Duncan NRI Faculty and Staff Publications
Publication Date
10-27-2022
Journal
International Journal of Molecular Sciences
DOI
10.3390/ijms232113030
PMID
36361815
PMCID
PMC9655407
PubMedCentral® Posted Date
10-27-2022
PubMedCentral® Full Text Version
Post-print
Published Open-Access
yes
Keywords
Humans, Autism Spectrum Disorder, Autistic Disorder, Phenotype, Cluster Analysis, Cohort Studies, neurodevelopmental disorders, human genetics, sensory processing, autism spectrum disorder, phenotypic biomarker
Abstract
Autism spectrum disorder is a common, heterogeneous neurodevelopmental disorder lacking targeted treatments. Additional features include restricted, repetitive patterns of behaviors and differences in sensory processing. We hypothesized that detailed sensory features including modality specific hyper- and hypo-sensitivity could be used to identify clinically recognizable subgroups with unique underlying gene variants.
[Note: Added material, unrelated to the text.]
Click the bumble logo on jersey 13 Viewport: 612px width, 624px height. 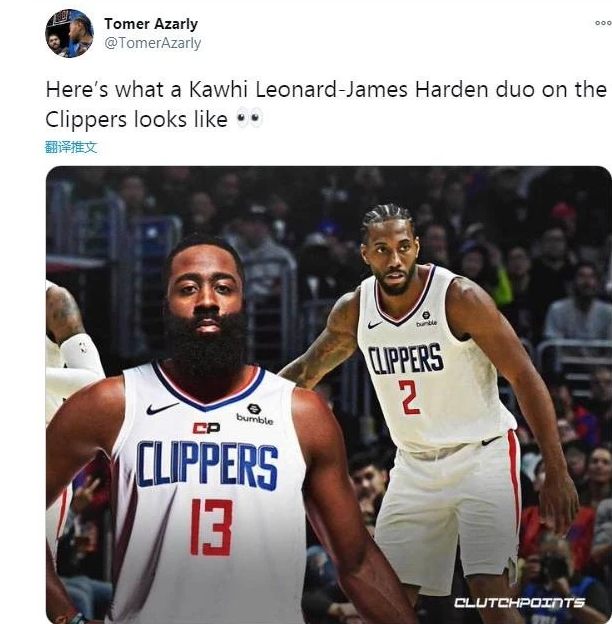[255, 414]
Participants included 378 individuals with a clinical diagnosis of autism spectrum disorder who contributed Short Sensory Profile data assessing the frequency of sensory behaviors and whole genome sequencing results to the Autism Speaks’ MSSNG database. Sensory phenotypes in this cohort were not randomly distributed with 10 patterns describing 43% (162/378) of participants. Cross comparison of two independent cluster analyses on sensory responses identified six distinct sensory-based subgroups. We then characterized subgroups by calculating the percent of patients in each subgroup who had variants with a Combined Annotation Dependent Depletion (CADD) score of 15 or greater in each of 24,896 genes. Each subgroup exhibited a unique pattern of genes with a high frequency of variants. These results support the use of sensory features to identify autism spectrum disorder subgroups with shared genetic variants.